Counsellors can also assist a client in both examining those sources of shame which they may not be aware of and can also help to identify faulty thinking or beliefs (cognitive distortions) that may be operating in their lives and offer ways to adopt healthier ways of thinking or beliefs. Some of these unhelpful core beliefs may be “I’m unlovable,” “I’m worthless,” “I can’t trust anyone else,” or “I’m too weak.”
A powerful intervention for all Christians is to challenge this thinking with scriptural and theological truth that challenges these distortions. If one accepts the belief in the inspired nature of the scriptures and accepts the teachings of the Church magisterium as truth, then one has a solid foundation for countering those thoughts contributing to feelings of shame. The belief that “I’m unlovable” can’t stand against the belief that one is loved by the Ultimate Source of Love.’ Similarly, some powerful scriptures exist that remind us of our worth as children of God, our need to trust in God above all, and how Christ’s strength is made perfect in our weakness.

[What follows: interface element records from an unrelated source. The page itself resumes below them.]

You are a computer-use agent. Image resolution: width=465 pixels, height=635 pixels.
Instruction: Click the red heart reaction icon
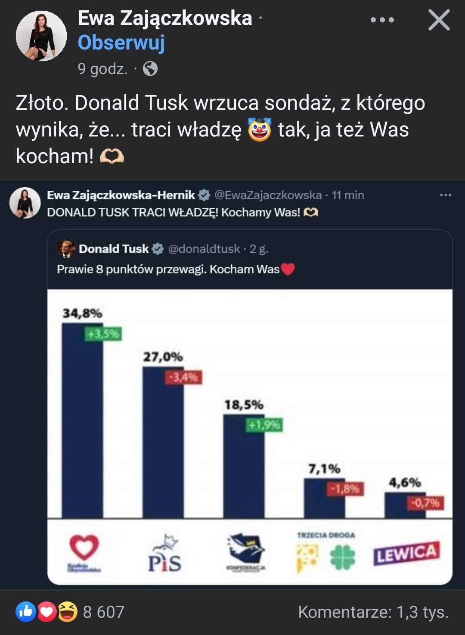47,611
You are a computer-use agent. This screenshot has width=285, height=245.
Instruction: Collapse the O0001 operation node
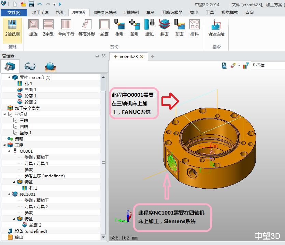(x=10, y=151)
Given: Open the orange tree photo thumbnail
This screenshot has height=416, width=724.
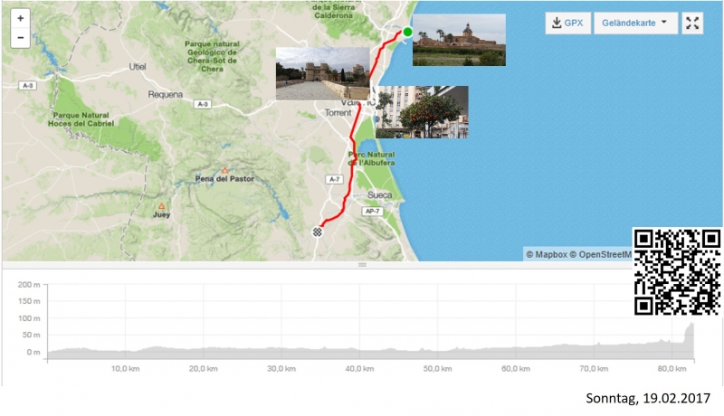Looking at the screenshot, I should (422, 111).
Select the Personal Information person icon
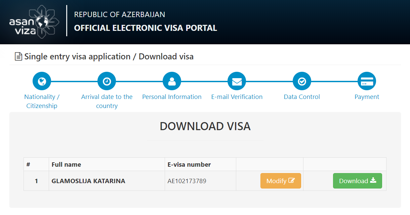This screenshot has height=215, width=410. click(172, 81)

Finally, the Genesis account of humankind’s fall reminds us that shame is closely tied to our disconnection from God. Given that the remedy for this disconnection has already been won for us by His Son, it remains for us to embrace the opportunity for connection and communion with Him – a return to “walking with God” in the garden. This is where prayer, aka conversation with God, is so important. It is in conversation between friends where connection is restored. And as Fr Thomas Dubay said, “The most basic healing of our deepest wounds comes from contemplative intimacy with the Indwelling Trinity and the deep conversion that makes it possible.”